INTENTIONALITY – Be present. In one of the first LDRs I was in, I realized the majority of our disagreements stemmed from someone either being super exhausted or super wasted. Don’t have serious conversations when you’re not in a clear headspace. Be intentional with yourself as well and take time to yourself if you need to. Just because it’s a long distance relationship doesn’t mean it isn’t to be taken seriously and serious matters deserve undivided attention. It’s important to stay conscious and present for your relationship.  It’s easy to fall into an “out of sight out of mind” mentality when someone isn’t physically with you, so think up other ways you can be present for your partner and yourself in times of distance.

SET GOALS – I’ve entered relationships in my past knowing my personal goals, but somewhat neglecting them by over-compromising or allowing myself to be persuaded that my goals were “too serious” or “not adventurous enough.” If you find your dreams and goals are too different from your partner’s, it’s a good opportunity to reflect, establish potential boundaries, and find what will work for you.

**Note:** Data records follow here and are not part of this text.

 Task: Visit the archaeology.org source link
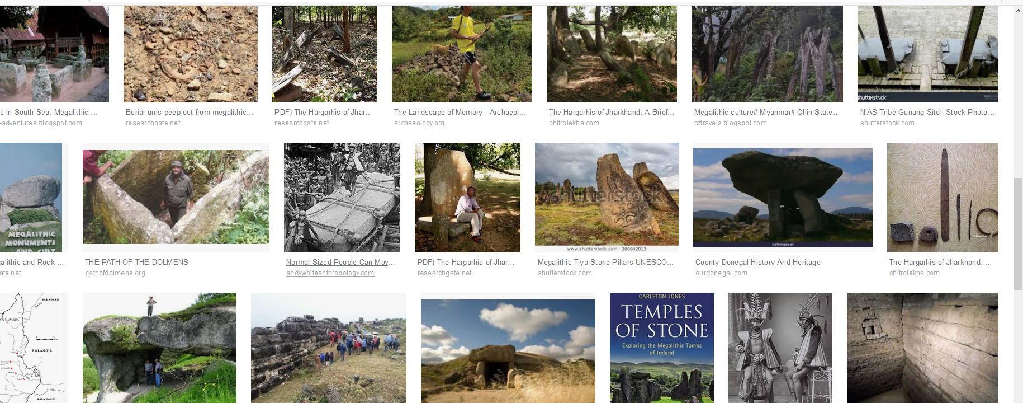coord(419,123)
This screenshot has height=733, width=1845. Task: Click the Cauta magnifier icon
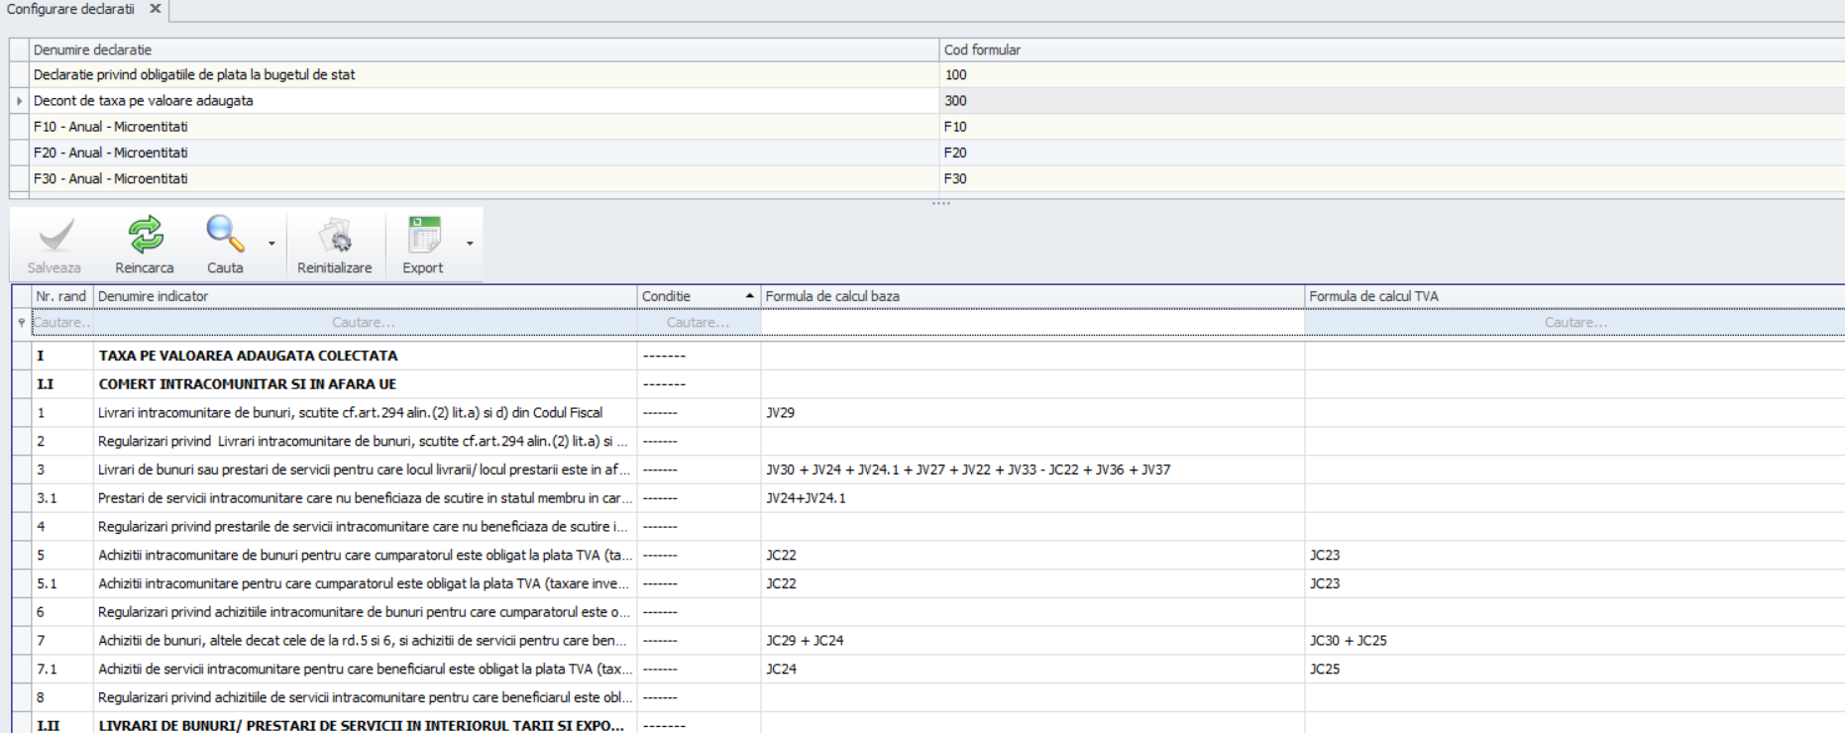(x=225, y=236)
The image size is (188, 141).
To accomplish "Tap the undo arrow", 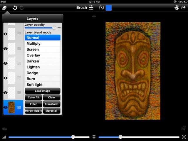I will 15,8.
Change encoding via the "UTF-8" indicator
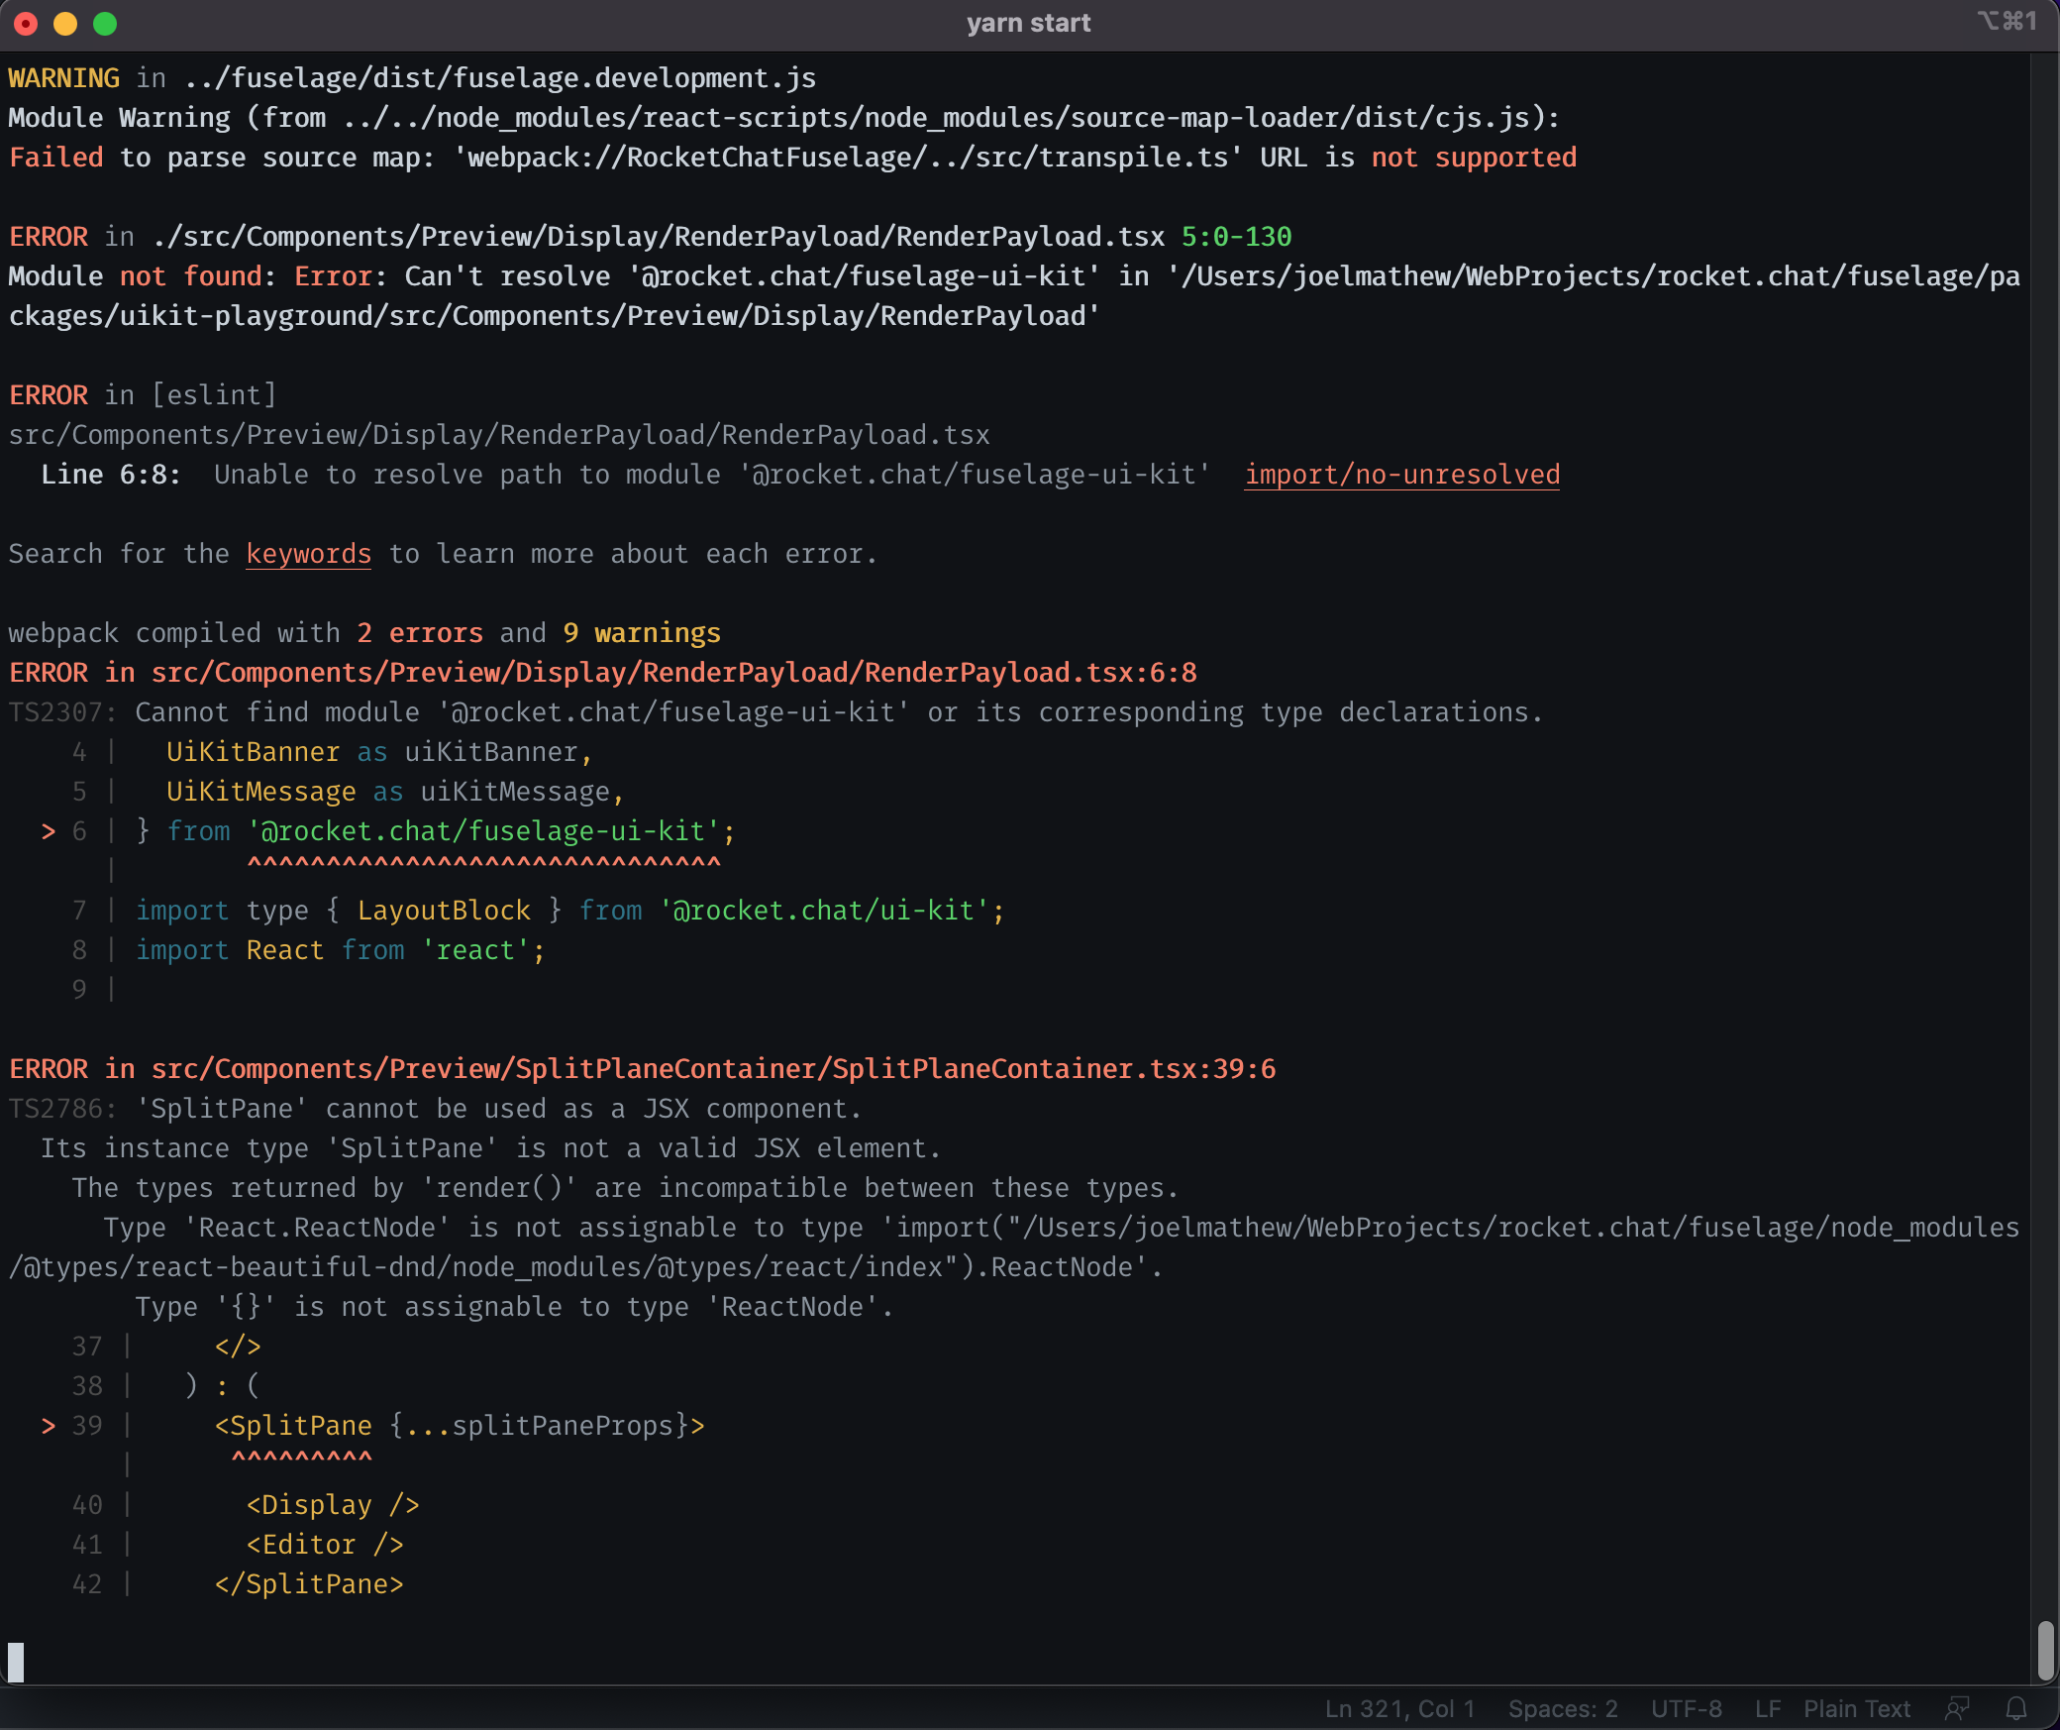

That being said, it is important to know your own personal goals as well as the goals for your relationship. My biggest personal goal in my life now is to work toward building a family. Prior to meeting my partner, I had set my mind to creating a family with or without a partner and focused on ways to create compassionate spaces beyond the heteronormative idea of family.  I somehow manifested my partner along the way and that goal has evolved into cohabiting with my partner while working toward creating the foundation for said family. I went into this relationship knowing that I wanted this escalation in my next chapter. When we decided to officially date about a year ago, my partner and I discussed what we both wanted for our future. Our goals were super aligned and as a result, we gave our distance an expiration date. Our next goal became to move in with each other on September 1 of 2018 (a year and some months after meeting).  We had several discussions around planning for the move and generating ways to set the plan in motion in a way that felt balanced for us. We did this by splitting our planning duties, putting together a shared budget for shared expenses, and holding space for ourselves and one another through the transition. It is now just a few weeks before that and we’ve put our pennies together and are a few days short of our cross-country road trip to begin this new chapter in our lives.